**Consignes**
1. D'après le texte sur la revue « Etudes sur la mort », combien de numéros cette revue publie-t-elle chaque année ?
2. Poursuivez le texte sur la revue « Etudes sur la mort » à la suite de sa dernière phrase.

**Texte**
La santé en librairie
Ce n'est pas d'aujourd'hui qu' « il existe une importante demande d'ouvrages de réflexion » sur la mort. En témoigne notamment la revue publiée sous l'égide de la Société française de thanatologie, « Etudes sur la mort », qui publie chaque année deux numéros dédiés à un aspect ou à un autre de ce phénomène partagé par tous les humains, mais jamais banal.
C'est sous la direction rédactionnelle de Marie-Frédérique Bacqué, par ailleurs auteur de plusieurs ouvrages sur le deuil destinés au grand public, qu'anthropologues, psychologues, psychanalystes, médecins, historiens, juristes de renom apportent leurs connaissances et leurs expériences, par exemple pour l'année 2001 sur les deuils d'enfants et sur la question toujours actuelle de l'euthanasie.

(Éléments enregistrés du jeu de données)
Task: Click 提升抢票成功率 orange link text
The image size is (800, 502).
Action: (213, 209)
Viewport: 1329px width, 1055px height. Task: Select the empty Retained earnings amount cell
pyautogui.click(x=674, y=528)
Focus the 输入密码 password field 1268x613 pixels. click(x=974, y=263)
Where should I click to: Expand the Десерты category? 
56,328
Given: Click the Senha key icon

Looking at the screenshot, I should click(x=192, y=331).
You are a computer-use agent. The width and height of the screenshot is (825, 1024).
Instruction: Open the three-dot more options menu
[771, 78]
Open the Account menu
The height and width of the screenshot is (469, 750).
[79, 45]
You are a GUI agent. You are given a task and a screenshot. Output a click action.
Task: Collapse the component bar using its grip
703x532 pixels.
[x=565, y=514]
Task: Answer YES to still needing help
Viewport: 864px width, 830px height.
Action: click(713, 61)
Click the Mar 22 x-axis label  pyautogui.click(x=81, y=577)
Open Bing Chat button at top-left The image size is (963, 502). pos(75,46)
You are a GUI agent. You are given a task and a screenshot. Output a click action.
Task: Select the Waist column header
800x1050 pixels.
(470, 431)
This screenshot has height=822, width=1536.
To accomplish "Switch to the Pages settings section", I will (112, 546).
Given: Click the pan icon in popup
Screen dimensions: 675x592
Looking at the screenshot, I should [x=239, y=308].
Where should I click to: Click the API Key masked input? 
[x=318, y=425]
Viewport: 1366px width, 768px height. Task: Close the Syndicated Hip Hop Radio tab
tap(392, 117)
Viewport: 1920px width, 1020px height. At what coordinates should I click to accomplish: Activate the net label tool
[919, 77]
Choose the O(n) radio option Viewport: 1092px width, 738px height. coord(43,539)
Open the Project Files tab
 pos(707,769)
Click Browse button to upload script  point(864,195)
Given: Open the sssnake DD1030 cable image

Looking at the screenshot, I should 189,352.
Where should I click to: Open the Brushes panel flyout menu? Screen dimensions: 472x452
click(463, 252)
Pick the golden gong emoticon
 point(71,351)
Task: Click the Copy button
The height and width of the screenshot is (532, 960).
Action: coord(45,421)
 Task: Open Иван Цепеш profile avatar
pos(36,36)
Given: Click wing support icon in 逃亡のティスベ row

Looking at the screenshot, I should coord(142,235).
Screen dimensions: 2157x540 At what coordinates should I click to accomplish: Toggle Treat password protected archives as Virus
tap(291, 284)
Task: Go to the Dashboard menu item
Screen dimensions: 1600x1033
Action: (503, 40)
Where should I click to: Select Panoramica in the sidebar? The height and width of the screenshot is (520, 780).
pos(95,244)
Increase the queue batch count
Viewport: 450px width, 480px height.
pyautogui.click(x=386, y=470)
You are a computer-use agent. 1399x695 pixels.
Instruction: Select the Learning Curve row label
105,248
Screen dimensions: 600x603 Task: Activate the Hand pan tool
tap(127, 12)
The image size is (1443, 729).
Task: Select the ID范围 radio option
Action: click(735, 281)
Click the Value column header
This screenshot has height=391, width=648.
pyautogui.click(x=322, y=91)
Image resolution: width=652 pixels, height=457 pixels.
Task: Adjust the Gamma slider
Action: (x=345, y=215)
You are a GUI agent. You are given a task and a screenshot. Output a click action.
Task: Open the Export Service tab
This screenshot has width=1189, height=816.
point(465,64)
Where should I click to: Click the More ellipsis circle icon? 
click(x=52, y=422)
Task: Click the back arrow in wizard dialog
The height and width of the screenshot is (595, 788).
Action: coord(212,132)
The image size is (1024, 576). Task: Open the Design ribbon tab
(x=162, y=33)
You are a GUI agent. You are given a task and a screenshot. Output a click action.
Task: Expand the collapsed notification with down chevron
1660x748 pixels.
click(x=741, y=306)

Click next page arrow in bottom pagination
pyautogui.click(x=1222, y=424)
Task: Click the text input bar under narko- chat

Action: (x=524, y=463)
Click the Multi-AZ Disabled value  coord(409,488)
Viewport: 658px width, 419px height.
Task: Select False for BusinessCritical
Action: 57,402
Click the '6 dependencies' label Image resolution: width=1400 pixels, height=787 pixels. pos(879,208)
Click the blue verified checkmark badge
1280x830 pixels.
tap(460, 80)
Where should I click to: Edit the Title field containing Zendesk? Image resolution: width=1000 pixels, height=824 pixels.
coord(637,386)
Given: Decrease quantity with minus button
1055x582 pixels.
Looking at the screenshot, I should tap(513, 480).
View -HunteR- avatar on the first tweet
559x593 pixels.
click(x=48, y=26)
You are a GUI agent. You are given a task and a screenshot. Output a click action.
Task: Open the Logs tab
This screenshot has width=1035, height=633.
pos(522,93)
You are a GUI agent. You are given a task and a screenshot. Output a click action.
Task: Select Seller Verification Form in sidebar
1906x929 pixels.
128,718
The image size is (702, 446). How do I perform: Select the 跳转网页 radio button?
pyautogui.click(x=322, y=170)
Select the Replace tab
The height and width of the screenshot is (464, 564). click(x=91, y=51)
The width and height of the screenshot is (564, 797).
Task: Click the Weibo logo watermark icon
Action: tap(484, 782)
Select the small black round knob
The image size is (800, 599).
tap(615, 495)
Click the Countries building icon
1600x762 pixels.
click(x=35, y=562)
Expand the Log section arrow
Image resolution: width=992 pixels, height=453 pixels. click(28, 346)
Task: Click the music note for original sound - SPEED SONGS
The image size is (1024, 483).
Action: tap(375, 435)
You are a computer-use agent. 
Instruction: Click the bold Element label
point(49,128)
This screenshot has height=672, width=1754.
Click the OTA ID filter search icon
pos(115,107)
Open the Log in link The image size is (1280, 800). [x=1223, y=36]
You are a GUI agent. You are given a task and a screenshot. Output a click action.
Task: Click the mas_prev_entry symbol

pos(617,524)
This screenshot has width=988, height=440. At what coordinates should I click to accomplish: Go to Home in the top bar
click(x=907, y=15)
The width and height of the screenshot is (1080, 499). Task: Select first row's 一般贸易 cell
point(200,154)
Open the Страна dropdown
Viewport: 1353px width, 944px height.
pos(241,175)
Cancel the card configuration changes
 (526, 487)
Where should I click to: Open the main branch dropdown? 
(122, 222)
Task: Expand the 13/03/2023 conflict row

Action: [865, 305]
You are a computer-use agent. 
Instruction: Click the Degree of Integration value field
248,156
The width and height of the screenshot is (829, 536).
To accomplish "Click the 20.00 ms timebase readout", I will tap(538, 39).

**Corrigé**
1. Deux numéros par an.

2.
C'est d'un tout autre esprit qu'est né le livre de François de Closets sur ce dernier sujet. Le titre à lui seul dit bien la prise de parti franche et massive de l'auteur : en effet, il ne fait pas de doute pour lui que « la dernière liberté » à conquérir dans notre monde occidental, après celle de l'avortement, est celle du choix de sa mort par chaque individu. Et le journaliste se fait militant avec le talent et la force de conviction qu'on lui connaît depuis longtemps, pour démontrer à quel point il est urgent de rattraper le retard pris sur l'indispensable légalisation d'une euthanasie bien comprise.
L'auteur ne manque pas d'arguments frappants : l'incohérence des tribunaux appelés à juger de faits d'euthanasie ; les témoignages d'infirmières montrant la banalité, tout autant que l'ambiguïté des actes d'euthanasie à l'hôpital, dans « l'arbitraire » de la « clandestinité » ; la médicalisation progressive, mais de plus en plus inéluctable, de la mort, contrastant avec les réticences de la médecine française vis-à-vis des traitements de la douleur et la fréquence des morts dans la souffrance ; la volonté des Français - presque pleine et entière, puisqu'elle s'évalue à 75 % en 1997 -, de voir aboutir la dépénalisation.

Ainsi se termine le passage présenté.